Ingresó en la habitación calefaccionada por el humeante brasero y los vapores de las hierbas. Hizo la señal de la cruz y quedó a solas con la enferma. Fray Bartolomé fue invitado por el dueño de casa a tomar asiento en el salón de recibo que tenía muebles nuevos y lujosos. Hacía demasiado frío para permanecer afuera.

Francisco pasó a otro cuarto donde una esclava planchaba ropa sobre una larga mesa. Se acurrucó en suelo. La negra vació la ceniza de su plancha de hierro y la llenó con carbones; aseguró el cierre de la ventanita por donde los introdujo y después balanceó vigorosamente el pesado artefacto para que se calentara la base. Tendió la ropa, la asperjó levemente y aplicó su plancha. Con su mano izquierda estiraba la tela y con la derecha borraba las arrugas. De vez en cuando miraba al afligido muchacho. Afuera, los árboles desnudos recibían una garúa helada.
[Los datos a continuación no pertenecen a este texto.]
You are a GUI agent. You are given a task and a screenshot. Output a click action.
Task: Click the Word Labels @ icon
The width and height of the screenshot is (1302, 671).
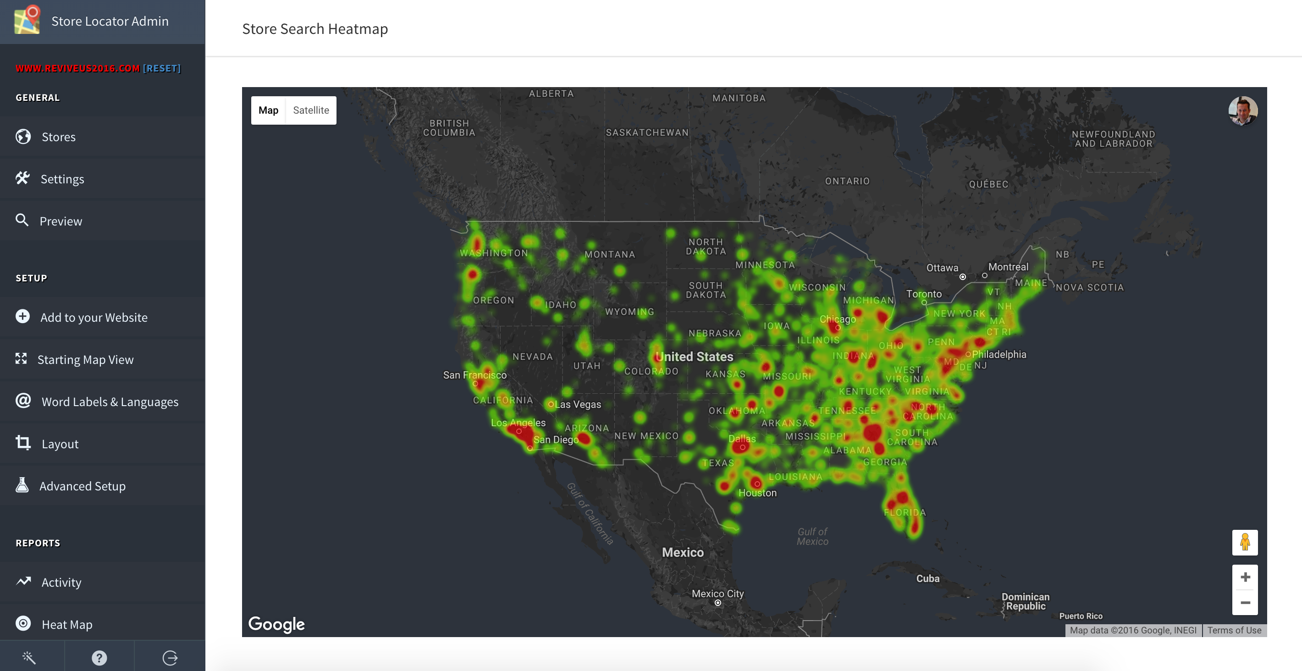(x=23, y=401)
Reapareció fray Isidro con las ventosas de sus ojos cubiertas de lágrimas. Caminó despacio bajo las agujas de la llovizna, los brazos colgantes, encorvado. Francisco se envolvió con una arpillera y fue a su encuentro se tomaron las manos y se abrazaron en la gélida intemperie.

Francisco se acercó a su madre. El cuerpo estaba cubierto con una frazada; emitía quietud. De cuarzo eran sus flacas mejillas. En su frente, repentinamente liberada de los surcos que expresaban el sufrimiento, relucía la cruz del óleo sagrado. Ella ya no respondería; tampoco tendría accesos de tos. Se había convertido en un pedazo de eternidad. Francisco avanzó cautelosamente, con miedo de cometer una profanación. Se arrodilló junto a ella. La miró transido de puntadas. Sus dedos caminaron vacilantes hacia la mano querida e inmóvil. La tocó, la apretó. Entonces empezó a llorar con una mezcla de quejido animal y de asfixia. Le rodeó la cara con las manos, aún tibia de fiebre, y le besó la frente, las mejillas fláccidas la nariz, los labios, el mentón. Era atroz comprobar que estaba muerta.